Structural modifications to nickel cermet anodes in fuel cell environments

Restructuring of Ni in cermet anodes of solid oxide fuel cells (SOFCs) has been studied using both bulk fuel cells and thin foil anodes. The bulk cells were button cells (23 mm in diameter) with cermet anodes (30–70 μm thick) made up of nickel and gadolinium-doped ceria (Ni/CGO). The cells were operated (under current load) at 700 °C in moist H 2 or moist H 2 with low levels of H 2S. Scanning electron microscopy (SEM) was used to characterize the microstructure before and after testing.
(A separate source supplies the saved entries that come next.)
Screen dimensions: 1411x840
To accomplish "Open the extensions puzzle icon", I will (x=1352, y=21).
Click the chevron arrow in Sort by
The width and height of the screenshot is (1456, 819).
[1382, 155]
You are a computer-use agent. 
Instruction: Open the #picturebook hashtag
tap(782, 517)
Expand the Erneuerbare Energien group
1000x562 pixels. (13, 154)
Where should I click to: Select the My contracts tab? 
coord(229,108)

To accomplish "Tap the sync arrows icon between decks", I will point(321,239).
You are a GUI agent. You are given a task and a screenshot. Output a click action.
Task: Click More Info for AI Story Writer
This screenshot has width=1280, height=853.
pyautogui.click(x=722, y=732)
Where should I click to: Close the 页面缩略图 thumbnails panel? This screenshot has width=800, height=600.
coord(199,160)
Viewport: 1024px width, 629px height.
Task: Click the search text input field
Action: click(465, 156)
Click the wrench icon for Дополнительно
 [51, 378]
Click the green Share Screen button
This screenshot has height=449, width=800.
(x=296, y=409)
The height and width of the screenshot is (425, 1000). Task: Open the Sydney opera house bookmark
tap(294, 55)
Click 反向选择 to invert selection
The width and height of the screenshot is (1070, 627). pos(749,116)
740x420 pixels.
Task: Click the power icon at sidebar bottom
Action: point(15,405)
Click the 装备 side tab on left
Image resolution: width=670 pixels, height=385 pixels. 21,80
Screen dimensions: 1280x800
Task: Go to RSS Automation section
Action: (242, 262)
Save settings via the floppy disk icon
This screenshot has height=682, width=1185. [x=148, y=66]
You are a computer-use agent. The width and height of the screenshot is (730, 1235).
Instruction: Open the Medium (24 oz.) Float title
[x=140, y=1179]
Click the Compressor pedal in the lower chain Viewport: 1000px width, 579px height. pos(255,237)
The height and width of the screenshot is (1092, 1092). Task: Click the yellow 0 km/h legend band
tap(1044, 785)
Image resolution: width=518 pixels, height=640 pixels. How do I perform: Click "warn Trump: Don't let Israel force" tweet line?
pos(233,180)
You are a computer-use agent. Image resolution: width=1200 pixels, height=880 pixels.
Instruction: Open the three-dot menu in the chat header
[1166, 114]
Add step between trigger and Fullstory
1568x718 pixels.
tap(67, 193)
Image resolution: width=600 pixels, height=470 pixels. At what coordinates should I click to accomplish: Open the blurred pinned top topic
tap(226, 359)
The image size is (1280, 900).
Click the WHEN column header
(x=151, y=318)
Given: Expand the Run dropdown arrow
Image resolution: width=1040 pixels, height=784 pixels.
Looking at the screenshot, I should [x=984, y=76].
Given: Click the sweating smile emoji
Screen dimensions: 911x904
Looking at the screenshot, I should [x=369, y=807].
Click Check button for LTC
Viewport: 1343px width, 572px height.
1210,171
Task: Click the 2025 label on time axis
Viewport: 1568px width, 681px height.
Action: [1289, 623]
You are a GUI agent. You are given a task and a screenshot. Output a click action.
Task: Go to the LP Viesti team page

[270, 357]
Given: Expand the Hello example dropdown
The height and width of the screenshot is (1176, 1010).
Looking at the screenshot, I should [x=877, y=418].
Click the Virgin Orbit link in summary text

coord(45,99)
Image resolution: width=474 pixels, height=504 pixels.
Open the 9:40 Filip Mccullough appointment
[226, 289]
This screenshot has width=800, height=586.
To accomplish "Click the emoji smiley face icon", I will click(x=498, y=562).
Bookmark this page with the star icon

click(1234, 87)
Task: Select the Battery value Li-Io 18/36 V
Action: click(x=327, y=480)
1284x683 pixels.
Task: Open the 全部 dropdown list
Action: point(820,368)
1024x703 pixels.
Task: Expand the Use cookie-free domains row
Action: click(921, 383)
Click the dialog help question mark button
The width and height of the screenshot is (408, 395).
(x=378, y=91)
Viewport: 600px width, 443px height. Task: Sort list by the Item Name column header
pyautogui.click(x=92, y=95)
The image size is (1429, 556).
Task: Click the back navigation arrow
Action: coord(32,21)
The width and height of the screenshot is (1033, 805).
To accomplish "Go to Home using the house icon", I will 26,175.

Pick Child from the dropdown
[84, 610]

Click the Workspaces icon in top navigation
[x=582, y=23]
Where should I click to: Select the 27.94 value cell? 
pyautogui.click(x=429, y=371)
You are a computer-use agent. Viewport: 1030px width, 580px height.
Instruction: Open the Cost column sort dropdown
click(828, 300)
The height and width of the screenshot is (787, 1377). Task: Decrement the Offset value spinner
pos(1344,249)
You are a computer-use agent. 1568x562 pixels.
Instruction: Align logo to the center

The thin foil samples (100–150 nm thick) were cermets of nickel and yttria doped zirconia (Ni/YSZ) and these were exposed (without current load) at 700 °C to dry H 2, moist H 2 or moist H 2 with H 2S (1 ppm). Transmission electron microscopy (TEM) and SEM were used to analyze the microstructural changes in these samples. The anodes from the bulk cells exhibited terracing of Ni grains in all instances, with the extent of terracing increasing with exposure to H 2S, and with increasing H 2S levels and exposure time. The thin foil anodes showed much more extensive Ni restructuring leading to agglomeration and faceting of Ni grains. This was accompanied by debonding from YSZ, commencing at triple points, where some combination of three Ni/YSZ grains meet. The amount of restructuring increased with increasing H 2 concentration in the gas, and was accelerated by the presence of H 2S and/or H 2O. Evidence is presented that indicates that terracing may represent the early stages of Ni agglomeration.